▶ [Given records]
+ + + +
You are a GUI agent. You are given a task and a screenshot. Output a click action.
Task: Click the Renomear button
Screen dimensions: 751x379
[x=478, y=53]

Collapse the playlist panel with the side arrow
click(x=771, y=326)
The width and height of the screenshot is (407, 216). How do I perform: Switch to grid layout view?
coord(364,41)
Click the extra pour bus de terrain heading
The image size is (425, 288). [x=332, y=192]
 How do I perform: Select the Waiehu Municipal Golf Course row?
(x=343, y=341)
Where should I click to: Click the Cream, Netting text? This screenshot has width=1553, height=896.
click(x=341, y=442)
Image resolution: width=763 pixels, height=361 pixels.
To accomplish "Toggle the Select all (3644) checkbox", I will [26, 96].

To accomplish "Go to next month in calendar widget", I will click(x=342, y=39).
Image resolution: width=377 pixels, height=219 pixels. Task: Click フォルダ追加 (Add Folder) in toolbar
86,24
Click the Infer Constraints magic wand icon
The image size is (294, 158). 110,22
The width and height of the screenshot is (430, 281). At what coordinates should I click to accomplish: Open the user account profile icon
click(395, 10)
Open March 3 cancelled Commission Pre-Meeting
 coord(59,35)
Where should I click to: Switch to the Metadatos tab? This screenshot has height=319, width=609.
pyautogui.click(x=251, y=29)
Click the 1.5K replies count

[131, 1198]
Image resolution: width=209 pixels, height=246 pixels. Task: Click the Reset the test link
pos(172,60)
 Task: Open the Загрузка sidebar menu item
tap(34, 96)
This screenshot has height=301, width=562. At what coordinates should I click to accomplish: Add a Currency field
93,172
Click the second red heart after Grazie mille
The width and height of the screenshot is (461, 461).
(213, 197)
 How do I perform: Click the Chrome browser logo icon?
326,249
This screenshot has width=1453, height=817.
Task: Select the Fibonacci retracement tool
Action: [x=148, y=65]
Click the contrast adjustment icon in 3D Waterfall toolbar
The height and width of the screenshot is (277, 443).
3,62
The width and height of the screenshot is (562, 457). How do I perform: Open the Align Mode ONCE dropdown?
+ + + +
▶ [Work to complete]
Would you please copy, word for word, everything above from the line containing "Task: Open the Загрузка sidebar menu item" down to the line containing "Click the contrast", those two lines included?

▶ [Solution to this problem]
 Task: Open the Загрузка sidebar menu item
tap(34, 96)
This screenshot has height=301, width=562. At what coordinates should I click to accomplish: Add a Currency field
93,172
Click the second red heart after Grazie mille
The width and height of the screenshot is (461, 461).
(213, 197)
 How do I perform: Click the Chrome browser logo icon?
326,249
This screenshot has width=1453, height=817.
Task: Select the Fibonacci retracement tool
Action: [x=148, y=65]
Click the contrast adjustment icon in 3D Waterfall toolbar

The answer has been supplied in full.